Source records:
┄┄┄┄┄┄┄┄┄┄

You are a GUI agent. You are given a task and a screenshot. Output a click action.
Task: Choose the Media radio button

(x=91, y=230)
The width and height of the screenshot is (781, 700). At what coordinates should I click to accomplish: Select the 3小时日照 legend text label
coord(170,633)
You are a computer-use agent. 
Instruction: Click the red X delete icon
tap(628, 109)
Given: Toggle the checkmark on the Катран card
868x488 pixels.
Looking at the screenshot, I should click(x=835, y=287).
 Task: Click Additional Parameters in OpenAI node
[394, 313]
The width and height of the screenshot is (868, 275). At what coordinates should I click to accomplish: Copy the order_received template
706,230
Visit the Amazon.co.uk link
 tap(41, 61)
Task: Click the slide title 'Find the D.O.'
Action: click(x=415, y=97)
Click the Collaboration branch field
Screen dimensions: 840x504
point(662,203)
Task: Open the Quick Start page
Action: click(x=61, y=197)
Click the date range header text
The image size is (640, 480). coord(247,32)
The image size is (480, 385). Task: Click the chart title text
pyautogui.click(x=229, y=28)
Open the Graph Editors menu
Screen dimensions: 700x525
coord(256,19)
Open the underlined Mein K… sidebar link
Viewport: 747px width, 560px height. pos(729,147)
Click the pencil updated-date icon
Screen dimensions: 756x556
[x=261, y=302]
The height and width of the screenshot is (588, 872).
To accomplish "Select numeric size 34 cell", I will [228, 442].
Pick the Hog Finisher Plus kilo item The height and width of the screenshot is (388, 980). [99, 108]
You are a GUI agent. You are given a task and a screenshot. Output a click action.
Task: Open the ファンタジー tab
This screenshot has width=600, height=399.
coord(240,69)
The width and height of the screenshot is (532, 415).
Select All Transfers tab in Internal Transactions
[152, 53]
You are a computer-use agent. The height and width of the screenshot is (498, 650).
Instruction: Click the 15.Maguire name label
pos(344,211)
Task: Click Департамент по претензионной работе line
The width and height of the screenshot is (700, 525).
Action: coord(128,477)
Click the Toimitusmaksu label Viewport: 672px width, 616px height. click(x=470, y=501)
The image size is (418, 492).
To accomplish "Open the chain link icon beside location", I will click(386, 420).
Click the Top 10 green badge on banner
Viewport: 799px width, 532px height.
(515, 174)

┄┄┄┄┄┄┄┄┄┄

* WHAT IS REQUIRED: As the exercise requires, copy out the data shown above word for word.

* OUTPUT:
You are a GUI agent. You are given a task and a screenshot. Output a click action.
Task: Choose the Media radio button

(x=91, y=230)
The width and height of the screenshot is (781, 700). At what coordinates should I click to accomplish: Select the 3小时日照 legend text label
coord(170,633)
You are a computer-use agent. 
Instruction: Click the red X delete icon
tap(628, 109)
Given: Toggle the checkmark on the Катран card
868x488 pixels.
Looking at the screenshot, I should click(x=835, y=287).
 Task: Click Additional Parameters in OpenAI node
[394, 313]
The width and height of the screenshot is (868, 275). At what coordinates should I click to accomplish: Copy the order_received template
706,230
Visit the Amazon.co.uk link
 tap(41, 61)
Task: Click the slide title 'Find the D.O.'
Action: click(x=415, y=97)
Click the Collaboration branch field
Screen dimensions: 840x504
point(662,203)
Task: Open the Quick Start page
Action: click(x=61, y=197)
Click the date range header text
The image size is (640, 480). coord(247,32)
The image size is (480, 385). Task: Click the chart title text
pyautogui.click(x=229, y=28)
Open the Graph Editors menu
Screen dimensions: 700x525
coord(256,19)
Open the underlined Mein K… sidebar link
Viewport: 747px width, 560px height. pos(729,147)
Click the pencil updated-date icon
Screen dimensions: 756x556
[x=261, y=302]
The height and width of the screenshot is (588, 872).
To accomplish "Select numeric size 34 cell", I will [228, 442].
Pick the Hog Finisher Plus kilo item The height and width of the screenshot is (388, 980). [99, 108]
You are a GUI agent. You are given a task and a screenshot. Output a click action.
Task: Open the ファンタジー tab
This screenshot has width=600, height=399.
coord(240,69)
The width and height of the screenshot is (532, 415).
Select All Transfers tab in Internal Transactions
[152, 53]
You are a computer-use agent. The height and width of the screenshot is (498, 650).
Instruction: Click the 15.Maguire name label
pos(344,211)
Task: Click Департамент по претензионной работе line
The width and height of the screenshot is (700, 525).
Action: coord(128,477)
Click the Toimitusmaksu label Viewport: 672px width, 616px height. click(x=470, y=501)
The image size is (418, 492).
To accomplish "Open the chain link icon beside location", I will click(386, 420).
Click the Top 10 green badge on banner
Viewport: 799px width, 532px height.
(515, 174)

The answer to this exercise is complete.